Directions for this task: Would you please transcribe, exactly as written, the lines of the entries below starting at the one that holds "Given: Open the DATA TYPE column menu" and ending at the one that holds "This screenshot has width=1024, height=521.", both included?

Data for review:

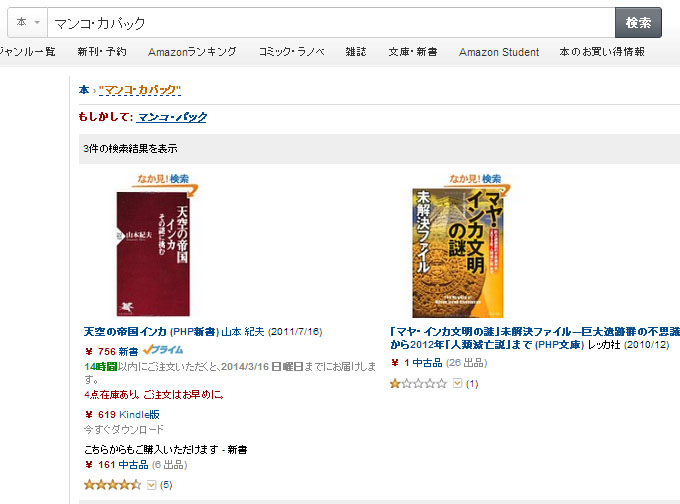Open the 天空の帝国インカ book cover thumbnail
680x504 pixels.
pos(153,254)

==

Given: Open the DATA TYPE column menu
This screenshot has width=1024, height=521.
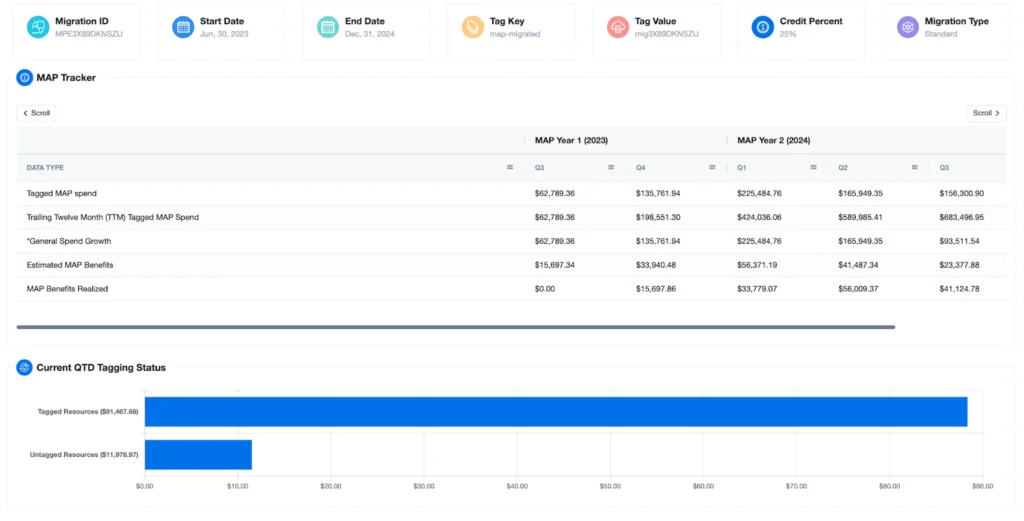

==

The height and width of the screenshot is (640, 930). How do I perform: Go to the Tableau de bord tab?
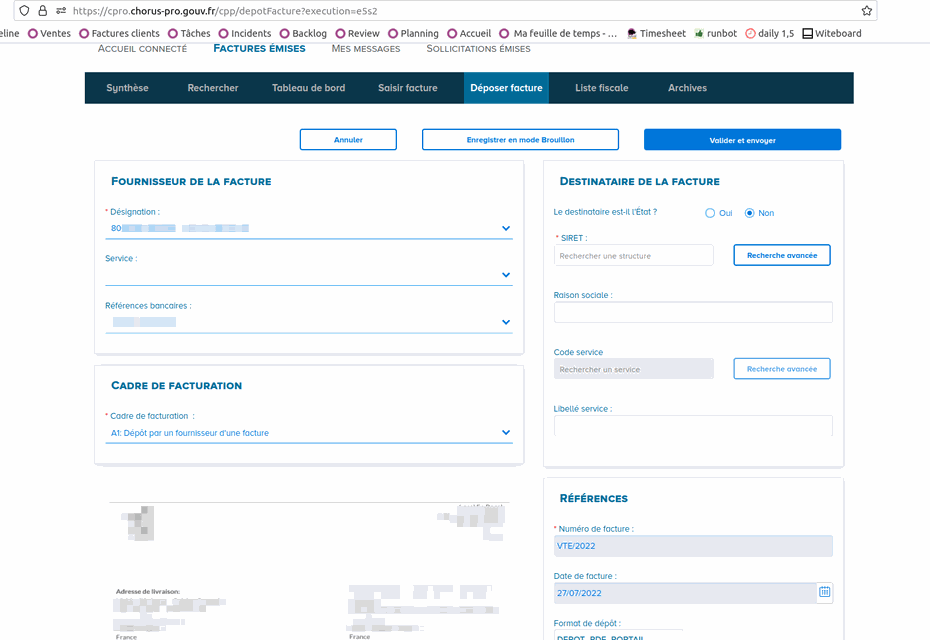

Task result:
Given: Open the DATA TYPE column menu
This screenshot has width=1024, height=521.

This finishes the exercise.